Orientalism refers to the depiction or imitation of aspects of Eastern cultures in the West by writers and artists, and can also imply a sympathetic stance towards the region. Since the 1979 publication of Edward Said‘s book Orientalism, the term has arguably taken on a pejorative meaning, becoming shorthand for prejudiced views towards cultures of the East. Said claimed that “every European (and similarly American), in what he could say about the Orient, was . . . a racist, an imperialist, and almost totally ethnocentric.”
Luckily for Gustav Bauernfeind (born in Sulz am Neckar, Germany 1848 – died in Jerusalem, 1904 and buried in the Templer cemetery on Emek Refaim Street; on his tombstone is the first verse of Isaiah 43 …I have redeemed thee, … thou art mine!) he lived before Said’s volley against Europeans who were sharing their impressions of the exotic Orient.
Bauernfeind was a German Orientalist painter, illustrator and architect. After completing his architectural studies at the Polytechnic Institute in Stuttgart, he studied painting. He first visited the Levant from 1880 to 1882, living and working in Palestine, Lebanon and Syria. He became interested in the Orient and returned repeatedly, moving to Palestine in 1896 with his wife and son and settling in Jerusalem in 1898. For a time, Bauernfeind lived upstairs in the house at 6 Cremieux Street named for the French statesman and founder of Alliance Française that was inhabited by August Bienzle, blacksmith, who did most of the ironwork of the German Colony.
An album of Bauernfeind’s watercolor paintings of the German Colony was presented to the German Kaiser Wilhelm II when he visited Jerusalem and the German Colony in 1898.

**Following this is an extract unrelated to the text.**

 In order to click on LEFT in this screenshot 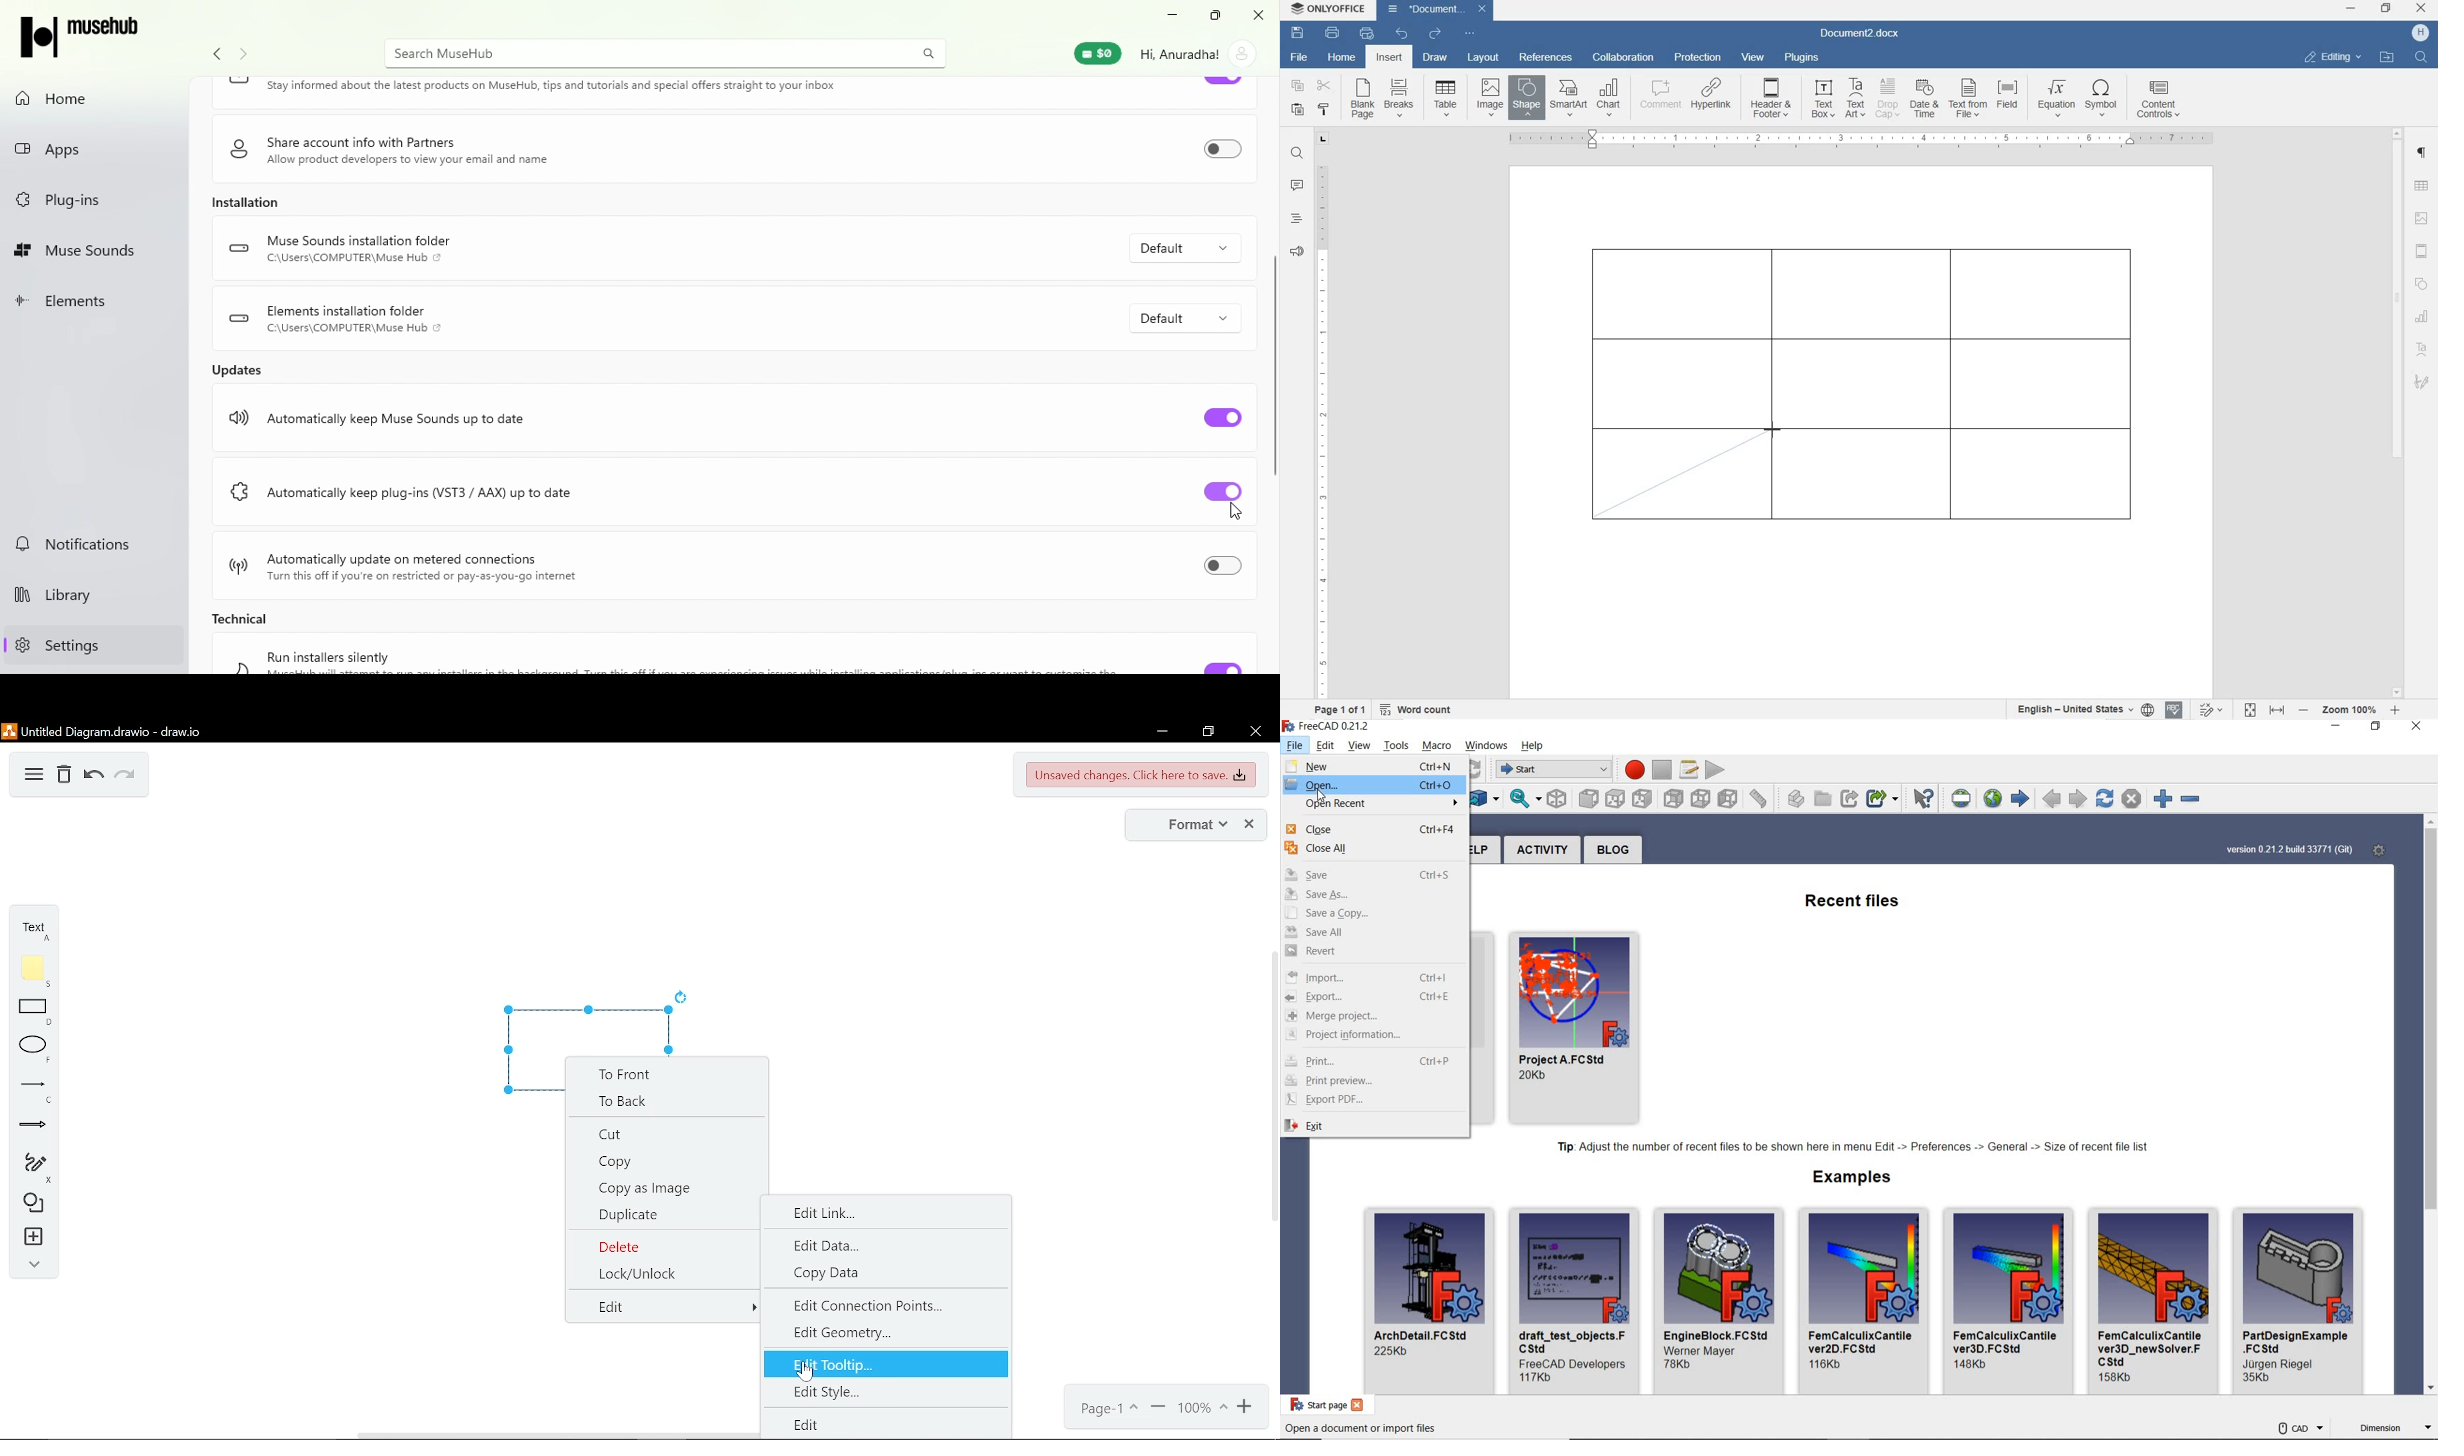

Bauernfeind’s work is characterized primarily by architectural views of Jerusalem and the Holy Land. His oil paintings, of cityscapes and recognized holy sites, are meticulously crafted, intricately composed and almost photographically accurate, at a time when travel photography was already becoming popular. During his lifetime he was the most popular German Orientalist painter but fell into oblivion after his death. Since the early 1980s, Bauernfeind has been gradually rediscovered, with his paintings appearing at auctions and garnering high prices.
In 1992 his oil painting The Wailing Wall was sold at Christie’s in London for €326.000. When the painting was auctioned at Sotheby’s in London in 2007 it fetched €4.5 million. Note that there is no mehitza (separating the area into men and women sections), this happened only after 1967.
In 1997, another oil painting of Bauernfeind, The Port of Jaffa, was sold at the Van Ham Kunstauktionen in Cologne for 1.510.000 DM, thus becoming the most expensive 19th century painting ever sold in Germany.